- OPEC and its allies agree on 9.7 million barrels/day cut to boost prices
- Oil prices have fallen as much as 63% in 2020
- More cuts will be discussed at next OPEC meeting this June
Twenty-three oil producing countries in the group known as OPEC+ have agreed to a 9.7 million barrels per day cut, starting on May 1, 2020, for an initial period of two months. This is the single largest output cut in history. This amount will taper to 7.7 million b/d for the remaining six months of the year and to 5.8 million b/d for 16 months after that. The next meeting will be held on June 10, 2020 to discuss further actions that may be needed to balance the market.
This historic deal marks the end of the price war that upended energy markets and exacerbated the impact of the coronavirus outbreak. Oil prices have fallen 40% since early March when Russia and Saudi Arabia broke a three-year alliance that propped them up and hit an 18-year-low on March 30. Energy stocks jumped in pre-market trading with Devon Energy, Schlumberger NV, Phillips 66 and Marathon Petroleum all up around 3%. Oil prices, however, fell after initially rising on the news.
"The big Oil Deal with OPEC Plus is done.

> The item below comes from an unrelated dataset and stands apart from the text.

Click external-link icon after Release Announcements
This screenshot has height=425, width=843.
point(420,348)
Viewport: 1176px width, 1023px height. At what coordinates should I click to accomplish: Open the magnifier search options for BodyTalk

This will save hundreds of thousands of energy jobs in the United States. I would like to thank and congratulate President Putin of Russia and King Salman of Saudi Arabia. I just spoke to them from the Oval Office. Great deal for all!" tweeted President Trump who reportedly had a role to play in resolving a last minute standoff between Mexico and Saudi Arabia.
The production cut may still not be enough to stop the wave of oil and gas bankruptcies expected over the next year. According to a Federal Reserve Bank of Dallas survey conducted March 11-19, firms need WTI price of $49 per barrel on average to profitably drill a new well. At $40 per barrel, 15% expect to remain solvent for less than one year and 24% expect one to two years.
Despite the cut representing around 10% of global production, Goldman's global head of commodities Jeff Currie pointed out it will be insufficient to offset the 26 million b/d fall in demand due to COVID-19. Once things return to normal, the brokerage predicts demand recovery will be V-shaped but supply recovery will be L-shaped because of production shut ins. It says Brent crude will fall to $20 a barrel in the near term and start to rebalance into 2021 with a price target of $55/b next year.